CHICAGO -- Wrigley Field fell silent. The Cleveland Indians celebrated a second straight win Saturday night, this one a 7-2 thumping, on the Chicago Cubs' home turf. And the idea of the Cubs ending their 108-year-old championship drought faded as surely as the postseason mastery of Corey Kluber continued to grow.

For the Indians, now up 3-1 in this series, they find themselves in firm control and a mere win away from claiming their first World Series crown since 1948.

For the Cubs, the reality is this: To complete one of the most dramatic turnarounds in sports, they will have to complete one of the dramatic comebacks in World Series history.

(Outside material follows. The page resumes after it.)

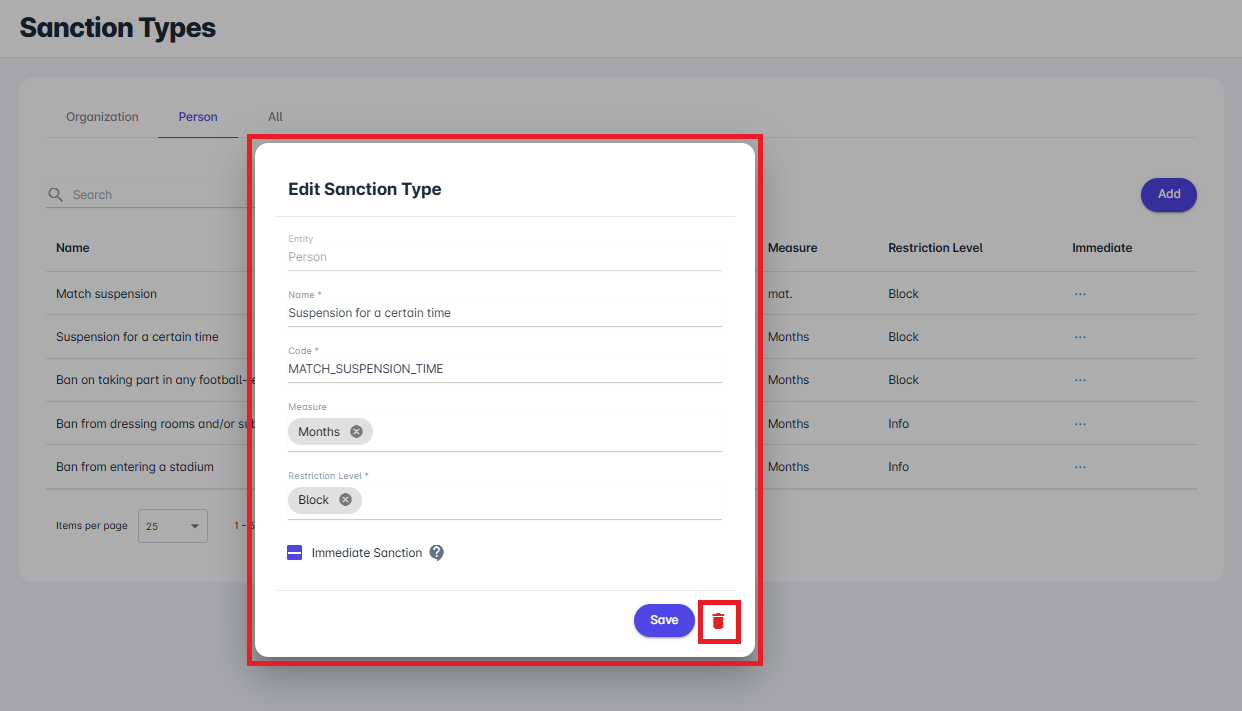This screenshot has width=1242, height=711.
Task: Open the Immediate Sanction help tooltip icon
Action: 437,553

It has been no small thing trying to turn a franchise riddled with a culture of losing and futility into a force. Lovable Losers? "Losers" hasn't properly captured the century-plus of painful underachievement and heartache for Cubs fans.

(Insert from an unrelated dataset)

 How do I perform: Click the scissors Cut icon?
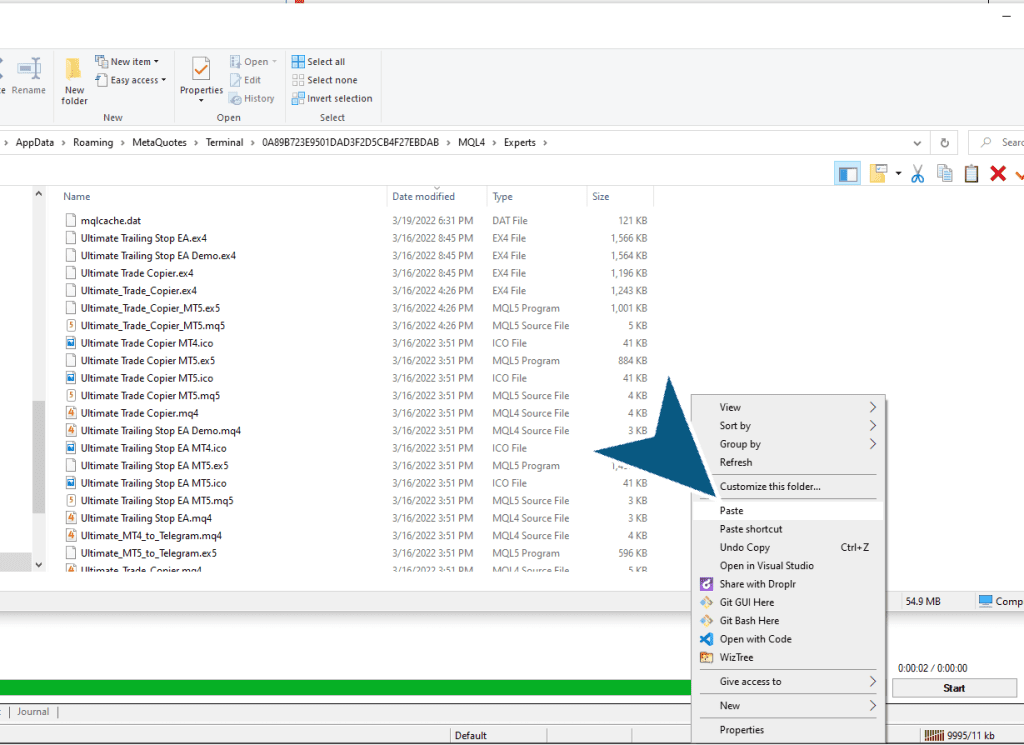pyautogui.click(x=917, y=174)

So credit Theo Epstein, the team's president of baseball operations, and Joe Maddon, his hand-picked manager, for having created an organization, and having put together a group of players, who have gotten this far.

The Chicago Cubs winning the World Series would be one of the great accomplishments, ever, in sports. It would be one of its most startling and incredible moments. And it sure looks like all that -- yet again -- will have to wait.

Now it falls on Jon Lester to try to stop the bleeding Sunday in Game 5 of the World Series, to keep what would still be a very small silver of hope alive.

For starters, the Cubs cannot afford another off game -- another bout of sloppy defense, another stretch of making a habit of leaving runners in scoring position, another night where Cleveland's bats pound them into humble submission.

It's pretty simple. Start playing like the best team in baseball, win three straight games, or the dream ends so tantalizingly close to completion.

History does not offer much confidence that the Cubs, of all teams, can get it done.

Anthony Rizzo and the Cubs have it all to do against history and the Cleveland Indians. USATSI

Including League Championship Series and the World Series, 81 teams in baseball history have faced a 3-1 series deficit. The number of those teams that prevailed? Twelve. That's 15 percent.

But the pressure and difficulty and focus it takes ratchet up as the prize gets closer. An LCS is one thing. The World Series is something else entirely.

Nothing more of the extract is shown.